The first metal 3D printer for space, developed by Airbus for the European Space Agency (ESA), will soon be tested on board the Columbus module of the International Space Station (ISS).
Copyright Airbus
This significant development could be a real game-changer for space manufacturing and future missions to the Moon or Mars.
Additive manufacturing (AM) is an industrial process that opens up new perspectives on the design of parts. Its uses are many, from the mundane to the surprising: from simple repairs to bioink implants, from printing entire houses to manufacturing spacecraft parts.
3D metal printing makes life easier for astronauts
There are already several plastic 3D printers on board the International Space Station (ISS), the first of which came onto the market in 2014. Astronauts have already used them to replace or repair plastic parts, as one of the biggest problems of everyday life in space is the delivery of equipment that can take months to arrive. But not everything can be made from plastic…

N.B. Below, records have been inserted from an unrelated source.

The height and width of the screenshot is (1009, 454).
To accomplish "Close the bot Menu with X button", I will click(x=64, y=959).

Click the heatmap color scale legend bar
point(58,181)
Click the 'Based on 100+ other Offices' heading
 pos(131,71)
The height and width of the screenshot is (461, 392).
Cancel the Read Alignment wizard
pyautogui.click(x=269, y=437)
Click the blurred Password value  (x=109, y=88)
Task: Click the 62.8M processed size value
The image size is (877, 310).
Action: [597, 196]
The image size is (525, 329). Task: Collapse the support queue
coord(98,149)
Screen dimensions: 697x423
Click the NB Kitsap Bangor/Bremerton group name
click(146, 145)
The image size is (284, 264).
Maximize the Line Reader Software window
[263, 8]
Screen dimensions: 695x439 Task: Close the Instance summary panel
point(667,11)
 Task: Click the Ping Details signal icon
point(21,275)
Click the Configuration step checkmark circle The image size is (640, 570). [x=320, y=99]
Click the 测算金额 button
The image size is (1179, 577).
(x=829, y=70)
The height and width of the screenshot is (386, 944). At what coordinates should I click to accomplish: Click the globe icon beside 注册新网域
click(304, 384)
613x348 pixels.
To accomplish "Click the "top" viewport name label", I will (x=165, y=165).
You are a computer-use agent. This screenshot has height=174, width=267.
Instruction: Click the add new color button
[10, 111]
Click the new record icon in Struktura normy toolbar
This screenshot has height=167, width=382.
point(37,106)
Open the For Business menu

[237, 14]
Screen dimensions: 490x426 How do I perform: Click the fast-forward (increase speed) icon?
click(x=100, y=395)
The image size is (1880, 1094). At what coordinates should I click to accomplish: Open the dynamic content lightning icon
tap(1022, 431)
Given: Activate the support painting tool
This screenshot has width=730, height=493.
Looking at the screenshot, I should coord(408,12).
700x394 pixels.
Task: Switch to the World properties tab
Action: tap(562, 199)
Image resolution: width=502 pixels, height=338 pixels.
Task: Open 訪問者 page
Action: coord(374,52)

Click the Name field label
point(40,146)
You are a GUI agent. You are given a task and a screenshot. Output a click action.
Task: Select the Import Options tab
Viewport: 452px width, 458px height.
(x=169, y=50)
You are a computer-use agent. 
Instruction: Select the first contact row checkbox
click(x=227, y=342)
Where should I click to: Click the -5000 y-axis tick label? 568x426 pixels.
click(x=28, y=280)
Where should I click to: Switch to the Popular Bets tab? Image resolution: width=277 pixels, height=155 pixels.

This logistical constraint will intensify over the next few decades for future Moon and Mars stations. Even if the raw material still needs to be brought to market, printing the part is still more efficient than shipping it as a whole to its final destination.
Gwenaëlle Aridon, senior engineer at Airbus Space Assembly, said: “The metal 3D printer will open up new manufacturing possibilities in orbit, including the ability to produce load-bearing structural parts that are more resilient than a plastic equivalent.” Astronauts will be able to use tools such as wrenches or assembly interfaces that could connect multiple parts together. The flexibility and rapid availability of 3D printing will significantly improve astronauts’ autonomy.”
The challenges of printing metal in space
While the process of 3D printing is mastered on Earth, printing metal in space presents its own technical challenges. Sébastien Girault, systems engineer for metal 3D printers at Airbus, explained: “The first challenge with this technology demonstrator was the Size. On Earth, current metal 3D printers are installed in a laboratory that is at least ten square meters in size.
“To create the prototype for the ISS, we had to shrink the printer to the size of a washing machine.” This miniaturization is necessary to fit into the rack that will house the printer on board the ISS’s Columbus laboratory. “At this size we can print parts with a volume of nine centimeters high and five centimeters wide,” says Girault.
The second challenge is safety: protecting the ISS from the aggressive pressure environment caused by the laser and the heat it generates. The printer is housed in a sealed metal box that acts like a safe. The melting point of metal alloys compatible with this process can be well above 1,200 °C, compared to around 200 °C for plastic, requiring dramatic thermal control.
Girault said: “Gravity management is also crucial, which is why we chose wire-based printing technology. The wire is independent of gravity, unlike the powder-based system, which always has to fall to the ground.”
Regardless of whether it is plastic or metal, fumes are emitted that must be eliminated by filters and captured inside the machine so that they do not contaminate the air inside the ISS.
Aridon said: “Safety and contamination are important factors for us, not only for the ISS, but also for future operations on the Moon.”
Copyright Airbus
Is metal printing suitable for a microgravity environment?
This is one of the questions the team wants to answer. Two printers are used for this experiment: the “flight model” inside the ISS and the “engineer model” on Earth. The astronauts will print four samples in space that will be sent back to Earth for analysis. The same copies are produced using the technical model printer. Girault said: “To assess the effects of microgravity, ESA and the Danish Technical University will carry out mechanical strength and bending tests as well as microstructural analyzes on the parts manufactured in space and compare them with the other samples.”
Above: First of four 3D metal specimens to be printed aboard the ISS.
Copyright Airbus
The moon in sight
Metal 3D printing onboard the ISS will help improve understanding of the quality of metal printing in orbit and provide valuable insight into the operation of a metal 3D printer in space. Printing structural parts in space is an important step in preparing the technologies humanity will need for a permanent presence on the Moon.
“Increasing the maturity and automation of additive manufacturing in space could make a difference in supporting life beyond Earth,” emphasizes Aridon. “If you think beyond the ISS, the applications could be amazing. Imagine a metal printer using transformed regolith [moondust] or recycled materials to build a moon base!”
The metal 3D printer was developed and funded by a consortium consisting of Airbus Defense and Space, AddUp, Cranfield University and Highftech Engineering as part of a European Space Agency (ESA) program.
Note: The opinion expressed here can in no way be considered the official opinion of ESA.